◆ **Work to complete**: Restate the data below word for word, leaving nothing out.

*** Information Section Begins ***

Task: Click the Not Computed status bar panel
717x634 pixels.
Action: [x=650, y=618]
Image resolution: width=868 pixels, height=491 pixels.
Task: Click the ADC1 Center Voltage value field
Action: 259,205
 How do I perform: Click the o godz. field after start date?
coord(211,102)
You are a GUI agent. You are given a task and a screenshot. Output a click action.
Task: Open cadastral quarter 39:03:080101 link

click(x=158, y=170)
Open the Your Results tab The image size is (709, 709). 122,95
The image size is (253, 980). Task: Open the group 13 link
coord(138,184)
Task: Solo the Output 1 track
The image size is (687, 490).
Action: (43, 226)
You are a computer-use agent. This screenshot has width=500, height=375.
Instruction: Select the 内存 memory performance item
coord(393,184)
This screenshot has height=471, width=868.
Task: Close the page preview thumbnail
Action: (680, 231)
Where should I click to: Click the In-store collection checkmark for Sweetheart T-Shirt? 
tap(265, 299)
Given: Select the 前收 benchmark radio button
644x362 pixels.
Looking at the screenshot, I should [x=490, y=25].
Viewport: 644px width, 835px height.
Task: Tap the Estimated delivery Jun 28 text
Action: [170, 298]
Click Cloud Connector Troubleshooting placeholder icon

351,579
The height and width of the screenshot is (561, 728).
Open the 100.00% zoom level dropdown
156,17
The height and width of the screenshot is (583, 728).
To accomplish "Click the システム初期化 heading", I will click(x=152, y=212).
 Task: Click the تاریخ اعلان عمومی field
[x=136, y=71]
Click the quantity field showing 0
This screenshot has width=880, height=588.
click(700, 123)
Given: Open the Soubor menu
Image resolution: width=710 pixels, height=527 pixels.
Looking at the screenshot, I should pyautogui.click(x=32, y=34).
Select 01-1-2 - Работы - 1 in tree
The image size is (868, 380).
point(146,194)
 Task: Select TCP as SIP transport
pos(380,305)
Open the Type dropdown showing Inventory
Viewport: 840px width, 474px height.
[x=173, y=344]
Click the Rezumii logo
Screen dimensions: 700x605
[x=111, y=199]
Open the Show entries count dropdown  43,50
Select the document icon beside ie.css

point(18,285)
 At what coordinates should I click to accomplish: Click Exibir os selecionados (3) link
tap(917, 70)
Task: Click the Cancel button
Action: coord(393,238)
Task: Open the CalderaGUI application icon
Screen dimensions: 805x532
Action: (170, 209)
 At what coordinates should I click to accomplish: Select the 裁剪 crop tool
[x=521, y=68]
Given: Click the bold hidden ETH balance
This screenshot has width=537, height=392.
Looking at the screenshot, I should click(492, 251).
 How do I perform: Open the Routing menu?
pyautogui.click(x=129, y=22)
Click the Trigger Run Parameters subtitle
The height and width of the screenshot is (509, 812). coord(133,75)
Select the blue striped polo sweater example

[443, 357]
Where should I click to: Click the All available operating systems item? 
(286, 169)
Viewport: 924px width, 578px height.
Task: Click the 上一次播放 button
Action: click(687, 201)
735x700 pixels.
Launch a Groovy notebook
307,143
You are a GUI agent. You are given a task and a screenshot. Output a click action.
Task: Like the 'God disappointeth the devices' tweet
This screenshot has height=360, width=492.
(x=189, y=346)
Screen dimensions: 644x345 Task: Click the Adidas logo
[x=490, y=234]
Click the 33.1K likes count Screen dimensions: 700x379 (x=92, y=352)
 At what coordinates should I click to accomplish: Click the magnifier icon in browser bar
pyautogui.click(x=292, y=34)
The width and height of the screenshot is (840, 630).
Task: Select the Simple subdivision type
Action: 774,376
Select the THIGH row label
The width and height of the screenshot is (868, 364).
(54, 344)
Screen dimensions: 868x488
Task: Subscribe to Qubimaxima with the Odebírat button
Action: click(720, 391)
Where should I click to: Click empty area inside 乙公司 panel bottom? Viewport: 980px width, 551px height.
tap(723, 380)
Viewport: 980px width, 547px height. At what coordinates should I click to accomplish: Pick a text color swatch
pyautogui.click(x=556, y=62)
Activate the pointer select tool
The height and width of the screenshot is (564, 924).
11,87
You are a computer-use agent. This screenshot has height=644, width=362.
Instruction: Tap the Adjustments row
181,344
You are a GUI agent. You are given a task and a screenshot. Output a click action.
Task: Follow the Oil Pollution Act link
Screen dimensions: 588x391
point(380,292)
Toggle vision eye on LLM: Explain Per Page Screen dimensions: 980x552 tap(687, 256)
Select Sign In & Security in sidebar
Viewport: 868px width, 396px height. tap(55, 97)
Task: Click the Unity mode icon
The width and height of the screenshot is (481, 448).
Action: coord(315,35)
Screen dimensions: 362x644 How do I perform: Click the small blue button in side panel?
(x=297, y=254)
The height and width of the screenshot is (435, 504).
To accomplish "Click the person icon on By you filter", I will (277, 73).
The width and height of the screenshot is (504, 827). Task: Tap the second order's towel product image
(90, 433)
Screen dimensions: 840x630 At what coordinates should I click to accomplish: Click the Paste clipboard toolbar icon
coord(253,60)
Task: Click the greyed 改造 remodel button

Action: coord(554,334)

*** Information Section Ends ***

◆ **Your response**:
Task: Click the Not Computed status bar panel
717x634 pixels.
Action: [x=650, y=618]
Image resolution: width=868 pixels, height=491 pixels.
Task: Click the ADC1 Center Voltage value field
Action: 259,205
 How do I perform: Click the o godz. field after start date?
coord(211,102)
You are a GUI agent. You are given a task and a screenshot. Output a click action.
Task: Open cadastral quarter 39:03:080101 link

click(x=158, y=170)
Open the Your Results tab The image size is (709, 709). 122,95
The image size is (253, 980). Task: Open the group 13 link
coord(138,184)
Task: Solo the Output 1 track
The image size is (687, 490).
Action: (43, 226)
You are a computer-use agent. This screenshot has width=500, height=375.
Instruction: Select the 内存 memory performance item
coord(393,184)
This screenshot has height=471, width=868.
Task: Close the page preview thumbnail
Action: (680, 231)
Where should I click to: Click the In-store collection checkmark for Sweetheart T-Shirt? 
tap(265, 299)
Given: Select the 前收 benchmark radio button
644x362 pixels.
Looking at the screenshot, I should [x=490, y=25].
Viewport: 644px width, 835px height.
Task: Tap the Estimated delivery Jun 28 text
Action: [170, 298]
Click Cloud Connector Troubleshooting placeholder icon

351,579
The height and width of the screenshot is (561, 728).
Open the 100.00% zoom level dropdown
156,17
The height and width of the screenshot is (583, 728).
To accomplish "Click the システム初期化 heading", I will click(x=152, y=212).
 Task: Click the تاریخ اعلان عمومی field
[x=136, y=71]
Click the quantity field showing 0
This screenshot has width=880, height=588.
click(700, 123)
Given: Open the Soubor menu
Image resolution: width=710 pixels, height=527 pixels.
Looking at the screenshot, I should pyautogui.click(x=32, y=34).
Select 01-1-2 - Работы - 1 in tree
The image size is (868, 380).
point(146,194)
 Task: Select TCP as SIP transport
pos(380,305)
Open the Type dropdown showing Inventory
Viewport: 840px width, 474px height.
[x=173, y=344]
Click the Rezumii logo
Screen dimensions: 700x605
[x=111, y=199]
Open the Show entries count dropdown  43,50
Select the document icon beside ie.css

point(18,285)
 At what coordinates should I click to accomplish: Click Exibir os selecionados (3) link
tap(917, 70)
Task: Click the Cancel button
Action: coord(393,238)
Task: Open the CalderaGUI application icon
Screen dimensions: 805x532
Action: (170, 209)
 At what coordinates should I click to accomplish: Select the 裁剪 crop tool
[x=521, y=68]
Given: Click the bold hidden ETH balance
This screenshot has width=537, height=392.
Looking at the screenshot, I should click(492, 251).
 How do I perform: Open the Routing menu?
pyautogui.click(x=129, y=22)
Click the Trigger Run Parameters subtitle
The height and width of the screenshot is (509, 812). coord(133,75)
Select the blue striped polo sweater example

[443, 357]
Where should I click to: Click the All available operating systems item? 
(286, 169)
Viewport: 924px width, 578px height.
Task: Click the 上一次播放 button
Action: click(687, 201)
735x700 pixels.
Launch a Groovy notebook
307,143
You are a GUI agent. You are given a task and a screenshot. Output a click action.
Task: Like the 'God disappointeth the devices' tweet
This screenshot has height=360, width=492.
(x=189, y=346)
Screen dimensions: 644x345 Task: Click the Adidas logo
[x=490, y=234]
Click the 33.1K likes count Screen dimensions: 700x379 (x=92, y=352)
 At what coordinates should I click to accomplish: Click the magnifier icon in browser bar
pyautogui.click(x=292, y=34)
The width and height of the screenshot is (840, 630).
Task: Select the Simple subdivision type
Action: 774,376
Select the THIGH row label
The width and height of the screenshot is (868, 364).
(54, 344)
Screen dimensions: 868x488
Task: Subscribe to Qubimaxima with the Odebírat button
Action: click(720, 391)
Where should I click to: Click empty area inside 乙公司 panel bottom? Viewport: 980px width, 551px height.
tap(723, 380)
Viewport: 980px width, 547px height. At what coordinates should I click to accomplish: Pick a text color swatch
pyautogui.click(x=556, y=62)
Activate the pointer select tool
The height and width of the screenshot is (564, 924).
11,87
You are a computer-use agent. This screenshot has height=644, width=362.
Instruction: Tap the Adjustments row
181,344
You are a GUI agent. You are given a task and a screenshot. Output a click action.
Task: Follow the Oil Pollution Act link
Screen dimensions: 588x391
point(380,292)
Toggle vision eye on LLM: Explain Per Page Screen dimensions: 980x552 tap(687, 256)
Select Sign In & Security in sidebar
Viewport: 868px width, 396px height. tap(55, 97)
Task: Click the Unity mode icon
The width and height of the screenshot is (481, 448).
Action: coord(315,35)
Screen dimensions: 362x644 How do I perform: Click the small blue button in side panel?
(x=297, y=254)
The height and width of the screenshot is (435, 504).
To accomplish "Click the person icon on By you filter", I will (277, 73).
The width and height of the screenshot is (504, 827). Task: Tap the second order's towel product image
(90, 433)
Screen dimensions: 840x630 At what coordinates should I click to accomplish: Click the Paste clipboard toolbar icon
coord(253,60)
Task: Click the greyed 改造 remodel button

Action: coord(554,334)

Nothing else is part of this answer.